*The task*.
Going through the data below, copy out each line where the word "Find" shows up.

(Collected data entries)
++++
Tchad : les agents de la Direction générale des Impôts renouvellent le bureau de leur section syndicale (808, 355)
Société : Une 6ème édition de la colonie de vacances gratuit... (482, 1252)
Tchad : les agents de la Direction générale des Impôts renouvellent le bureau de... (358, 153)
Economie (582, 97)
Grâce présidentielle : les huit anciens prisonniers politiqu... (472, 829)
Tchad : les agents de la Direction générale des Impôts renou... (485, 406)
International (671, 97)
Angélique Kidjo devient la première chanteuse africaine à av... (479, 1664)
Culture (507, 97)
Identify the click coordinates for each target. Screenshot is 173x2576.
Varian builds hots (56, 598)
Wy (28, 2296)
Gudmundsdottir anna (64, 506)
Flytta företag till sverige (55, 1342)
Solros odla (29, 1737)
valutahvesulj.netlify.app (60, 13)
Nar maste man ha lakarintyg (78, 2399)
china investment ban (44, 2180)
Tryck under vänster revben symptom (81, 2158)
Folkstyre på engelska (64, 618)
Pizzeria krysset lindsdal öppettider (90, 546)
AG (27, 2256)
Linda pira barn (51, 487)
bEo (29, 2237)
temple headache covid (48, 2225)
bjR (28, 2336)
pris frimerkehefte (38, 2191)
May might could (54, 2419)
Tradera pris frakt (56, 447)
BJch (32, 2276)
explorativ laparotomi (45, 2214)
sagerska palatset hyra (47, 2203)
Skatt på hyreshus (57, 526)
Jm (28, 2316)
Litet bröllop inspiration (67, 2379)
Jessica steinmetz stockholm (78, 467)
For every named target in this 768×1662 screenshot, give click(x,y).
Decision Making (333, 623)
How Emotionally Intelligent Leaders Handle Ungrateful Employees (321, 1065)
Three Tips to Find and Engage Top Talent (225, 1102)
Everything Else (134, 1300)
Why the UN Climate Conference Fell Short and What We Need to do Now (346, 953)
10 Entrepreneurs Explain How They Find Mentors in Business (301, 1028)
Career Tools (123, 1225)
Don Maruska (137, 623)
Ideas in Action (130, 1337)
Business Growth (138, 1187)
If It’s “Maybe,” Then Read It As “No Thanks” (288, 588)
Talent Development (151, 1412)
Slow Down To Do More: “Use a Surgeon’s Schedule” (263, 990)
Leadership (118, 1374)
++++
*Answer to this problem*.
Three Tips to Find and Engage Top Talent (225, 1102)
10 Entrepreneurs Explain How They Find Mentors in Business (301, 1028)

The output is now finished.